• ACTION ITEM: Every entry must be output exactly as it was written.

• Data items:
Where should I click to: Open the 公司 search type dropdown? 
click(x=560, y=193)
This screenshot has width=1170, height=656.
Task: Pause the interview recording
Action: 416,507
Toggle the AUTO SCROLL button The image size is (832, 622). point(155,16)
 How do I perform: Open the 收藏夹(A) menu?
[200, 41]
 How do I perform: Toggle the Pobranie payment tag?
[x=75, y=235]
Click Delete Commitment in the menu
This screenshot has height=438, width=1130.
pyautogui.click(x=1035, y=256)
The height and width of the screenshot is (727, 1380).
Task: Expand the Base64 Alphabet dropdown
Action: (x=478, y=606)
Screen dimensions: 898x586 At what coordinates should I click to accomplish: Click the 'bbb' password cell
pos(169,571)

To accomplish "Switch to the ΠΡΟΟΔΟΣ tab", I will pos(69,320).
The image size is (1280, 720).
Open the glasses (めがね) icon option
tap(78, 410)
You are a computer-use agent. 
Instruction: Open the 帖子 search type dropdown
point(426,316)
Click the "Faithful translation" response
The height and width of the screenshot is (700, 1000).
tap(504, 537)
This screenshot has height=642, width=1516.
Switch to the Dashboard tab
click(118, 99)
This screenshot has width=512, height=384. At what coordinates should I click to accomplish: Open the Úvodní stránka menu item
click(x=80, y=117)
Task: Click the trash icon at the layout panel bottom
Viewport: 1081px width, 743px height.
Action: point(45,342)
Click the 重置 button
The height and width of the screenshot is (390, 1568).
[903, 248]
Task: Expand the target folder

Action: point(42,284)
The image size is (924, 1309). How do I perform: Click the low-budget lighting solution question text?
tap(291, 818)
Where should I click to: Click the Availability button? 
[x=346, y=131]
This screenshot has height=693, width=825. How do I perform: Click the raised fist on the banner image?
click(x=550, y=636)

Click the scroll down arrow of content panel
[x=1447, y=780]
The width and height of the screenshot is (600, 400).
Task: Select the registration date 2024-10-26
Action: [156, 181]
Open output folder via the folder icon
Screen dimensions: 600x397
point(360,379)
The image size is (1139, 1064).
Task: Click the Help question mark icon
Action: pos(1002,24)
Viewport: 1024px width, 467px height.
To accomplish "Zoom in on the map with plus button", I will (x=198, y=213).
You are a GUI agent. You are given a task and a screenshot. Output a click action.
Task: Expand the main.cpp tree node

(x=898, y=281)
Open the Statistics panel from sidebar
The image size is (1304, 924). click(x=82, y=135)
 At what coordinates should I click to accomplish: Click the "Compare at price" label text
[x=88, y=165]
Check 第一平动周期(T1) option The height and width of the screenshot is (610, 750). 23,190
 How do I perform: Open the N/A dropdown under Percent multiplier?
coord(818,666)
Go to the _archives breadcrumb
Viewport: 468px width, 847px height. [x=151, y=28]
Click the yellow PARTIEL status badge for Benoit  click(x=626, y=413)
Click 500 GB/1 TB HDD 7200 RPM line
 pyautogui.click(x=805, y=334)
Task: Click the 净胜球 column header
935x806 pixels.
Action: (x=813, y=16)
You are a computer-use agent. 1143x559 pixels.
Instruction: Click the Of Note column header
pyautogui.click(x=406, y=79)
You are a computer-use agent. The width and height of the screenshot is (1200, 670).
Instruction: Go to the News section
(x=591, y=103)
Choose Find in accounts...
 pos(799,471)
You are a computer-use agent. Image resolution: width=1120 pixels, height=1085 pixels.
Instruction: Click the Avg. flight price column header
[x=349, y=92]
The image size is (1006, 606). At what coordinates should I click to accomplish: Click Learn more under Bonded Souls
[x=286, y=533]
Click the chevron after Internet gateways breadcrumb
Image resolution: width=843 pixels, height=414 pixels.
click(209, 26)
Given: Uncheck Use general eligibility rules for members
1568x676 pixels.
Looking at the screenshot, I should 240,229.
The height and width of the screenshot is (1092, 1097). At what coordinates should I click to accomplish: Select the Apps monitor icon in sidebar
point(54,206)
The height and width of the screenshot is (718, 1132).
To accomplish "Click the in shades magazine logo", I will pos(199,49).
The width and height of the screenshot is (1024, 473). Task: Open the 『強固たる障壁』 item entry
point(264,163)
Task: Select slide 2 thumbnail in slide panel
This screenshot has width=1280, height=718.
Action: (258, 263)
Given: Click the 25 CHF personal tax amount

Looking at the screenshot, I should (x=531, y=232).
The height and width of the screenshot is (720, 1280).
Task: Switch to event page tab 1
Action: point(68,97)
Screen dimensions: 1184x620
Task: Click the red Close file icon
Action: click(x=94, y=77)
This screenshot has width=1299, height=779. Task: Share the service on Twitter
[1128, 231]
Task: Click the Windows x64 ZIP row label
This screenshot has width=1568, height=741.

• OUTPUT:
Where should I click to: Open the 公司 search type dropdown? 
click(x=560, y=193)
This screenshot has width=1170, height=656.
Task: Pause the interview recording
Action: 416,507
Toggle the AUTO SCROLL button The image size is (832, 622). point(155,16)
 How do I perform: Open the 收藏夹(A) menu?
[200, 41]
 How do I perform: Toggle the Pobranie payment tag?
[x=75, y=235]
Click Delete Commitment in the menu
This screenshot has height=438, width=1130.
pyautogui.click(x=1035, y=256)
The height and width of the screenshot is (727, 1380).
Task: Expand the Base64 Alphabet dropdown
Action: (x=478, y=606)
Screen dimensions: 898x586 At what coordinates should I click to accomplish: Click the 'bbb' password cell
pos(169,571)

To accomplish "Switch to the ΠΡΟΟΔΟΣ tab", I will pos(69,320).
The image size is (1280, 720).
Open the glasses (めがね) icon option
tap(78, 410)
You are a computer-use agent. 
Instruction: Open the 帖子 search type dropdown
point(426,316)
Click the "Faithful translation" response
The height and width of the screenshot is (700, 1000).
tap(504, 537)
This screenshot has height=642, width=1516.
Switch to the Dashboard tab
click(118, 99)
This screenshot has width=512, height=384. At what coordinates should I click to accomplish: Open the Úvodní stránka menu item
click(x=80, y=117)
Task: Click the trash icon at the layout panel bottom
Viewport: 1081px width, 743px height.
Action: point(45,342)
Click the 重置 button
The height and width of the screenshot is (390, 1568).
[903, 248]
Task: Expand the target folder

Action: point(42,284)
The image size is (924, 1309). How do I perform: Click the low-budget lighting solution question text?
tap(291, 818)
Where should I click to: Click the Availability button? 
[x=346, y=131]
This screenshot has height=693, width=825. How do I perform: Click the raised fist on the banner image?
click(x=550, y=636)

Click the scroll down arrow of content panel
[x=1447, y=780]
The width and height of the screenshot is (600, 400).
Task: Select the registration date 2024-10-26
Action: [156, 181]
Open output folder via the folder icon
Screen dimensions: 600x397
point(360,379)
The image size is (1139, 1064).
Task: Click the Help question mark icon
Action: pos(1002,24)
Viewport: 1024px width, 467px height.
To accomplish "Zoom in on the map with plus button", I will (x=198, y=213).
You are a GUI agent. You are given a task and a screenshot. Output a click action.
Task: Expand the main.cpp tree node

(x=898, y=281)
Open the Statistics panel from sidebar
The image size is (1304, 924). click(x=82, y=135)
 At what coordinates should I click to accomplish: Click the "Compare at price" label text
[x=88, y=165]
Check 第一平动周期(T1) option The height and width of the screenshot is (610, 750). 23,190
 How do I perform: Open the N/A dropdown under Percent multiplier?
coord(818,666)
Go to the _archives breadcrumb
Viewport: 468px width, 847px height. [x=151, y=28]
Click the yellow PARTIEL status badge for Benoit  click(x=626, y=413)
Click 500 GB/1 TB HDD 7200 RPM line
 pyautogui.click(x=805, y=334)
Task: Click the 净胜球 column header
935x806 pixels.
Action: (x=813, y=16)
You are a computer-use agent. 1143x559 pixels.
Instruction: Click the Of Note column header
pyautogui.click(x=406, y=79)
You are a computer-use agent. The width and height of the screenshot is (1200, 670).
Instruction: Go to the News section
(x=591, y=103)
Choose Find in accounts...
 pos(799,471)
You are a computer-use agent. Image resolution: width=1120 pixels, height=1085 pixels.
Instruction: Click the Avg. flight price column header
[x=349, y=92]
The image size is (1006, 606). At what coordinates should I click to accomplish: Click Learn more under Bonded Souls
[x=286, y=533]
Click the chevron after Internet gateways breadcrumb
Image resolution: width=843 pixels, height=414 pixels.
click(209, 26)
Given: Uncheck Use general eligibility rules for members
1568x676 pixels.
Looking at the screenshot, I should 240,229.
The height and width of the screenshot is (1092, 1097). At what coordinates should I click to accomplish: Select the Apps monitor icon in sidebar
point(54,206)
The height and width of the screenshot is (718, 1132).
To accomplish "Click the in shades magazine logo", I will pos(199,49).
The width and height of the screenshot is (1024, 473). Task: Open the 『強固たる障壁』 item entry
point(264,163)
Task: Select slide 2 thumbnail in slide panel
This screenshot has width=1280, height=718.
Action: (258, 263)
Given: Click the 25 CHF personal tax amount

Looking at the screenshot, I should (x=531, y=232).
The height and width of the screenshot is (720, 1280).
Task: Switch to event page tab 1
Action: point(68,97)
Screen dimensions: 1184x620
Task: Click the red Close file icon
Action: click(x=94, y=77)
This screenshot has width=1299, height=779. Task: Share the service on Twitter
[1128, 231]
Task: Click the Windows x64 ZIP row label
This screenshot has width=1568, height=741.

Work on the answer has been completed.